China und Deutschland: Kooperation durch Koordination

Peking-Büroleiterin Hanna Müller unterhält gute Kontakte mit Vertretern der chinesischen Industrie und Politik © Du Yusen

Asien ist der größte Abnehmer deutscher Exporte. Daher wird es zunehmend wichtiger, die wirtschaftspolitischen Entwicklungen in der Region genau zu beobachten und zu verstehen. Dieses Verständnis sollte die Basis sein für eine koordinierte Strategie zur wirtschaftlichen Zusammenarbeit mit den Ländern Asiens. Im Falle von China scheint dies besonders wichtig.

Damit die deutsche Industrie ihr volles Potential in China entfalten kann, müssen sich Politik, Wirtschaft und Wissenschaft eng austauschen – und zwar zunehmend auch auf europäischer Ebene. Das hat etwa die aktuelle Debatte um Chinas Marktwirtschaftsstatus gezeigt. Indem eine Vielfalt unterschiedlicher Stimmen gehört und zu einer kohärenten Strategie zusammengeführt wurde, konnte ein Lösungsvorschlag gefunden werden, die vom größten Teil der Industrie in den Mitgliedsstaaten unterstützt wird.

China seinerseits tritt in wirtschaftspolitischen Fragen, auch aufgrund des politischen Systems, bereits extrem geschlossen auf. Deutschland sollte die chinesische Herangehensweise zwar nicht kopieren – die Unabhängigkeit verschiedener gesellschaftlicher Institutionen und einzelner Akteure ist ja gerade eine Stärke unseres liberalen Systems – aber wir sollten uns unbedingt deutlich besser miteinander abstimmen. Es geht letztendlich darum, Chancen und Risiken für deutsche Unternehmen frühzeitig zu erkennen, um dann im Schulterschluss mit der Regierung wirksam die Interessen der deutschen Industrie vertreten zu können.

Basierend auf dieser Koordination kann die Kooperation mit China gedeihen. China ist bereits einer der bedeutendsten Handelspartner für Deutschland. In 2015 betrug das deutsch-chinesische Handelsvolumen 163 Milliarden Euro, was etwa 30 Prozent des gesamten Handels zwischen der EU und China entspricht. Längst geht die Kooperation jedoch über Handel und Investitionen von Deutschland nach China hinaus. Auch die Innovationspartnerschaft mit China wird für die deutsche Industrie immer wichtiger. Kooperationen im Bereich Forschung und Entwicklung, etwa beim Thema Industrie 4.0, werden zukünftig zunehmen.
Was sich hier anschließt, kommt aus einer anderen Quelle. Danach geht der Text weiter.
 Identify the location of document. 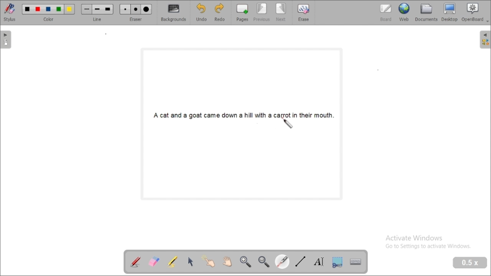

Wird Deutschlands Abhängigkeit von China mittelfristig wachsen?

Trotz vieler Erfolgsgeschichten ist die Abhängigkeit der deutschen Industrie von China geringer als man auf den ersten Blick glauben könnte. Die Zusammenarbeit bietet nach wie vor viel ungenutztes Potential. Allerdings war der Optimismus deutscher Unternehmen in China schon einmal größer als derzeit. Wer im Ausland investiert, ist auf gute Rahmenbedingungen angewiesen. Auch wenn China ein gigantischer Markt ist, reicht das nicht mehr aus als Investitionsanreiz. Rechtssicherheit, ein berechenbares regulatorisches Umfeld, ein schnelles und unzensiertes Internet sowie der Schutz geistiger Eigentumsrechte tragen zum Beispiel positiv zu einem solchen Umfeld bei.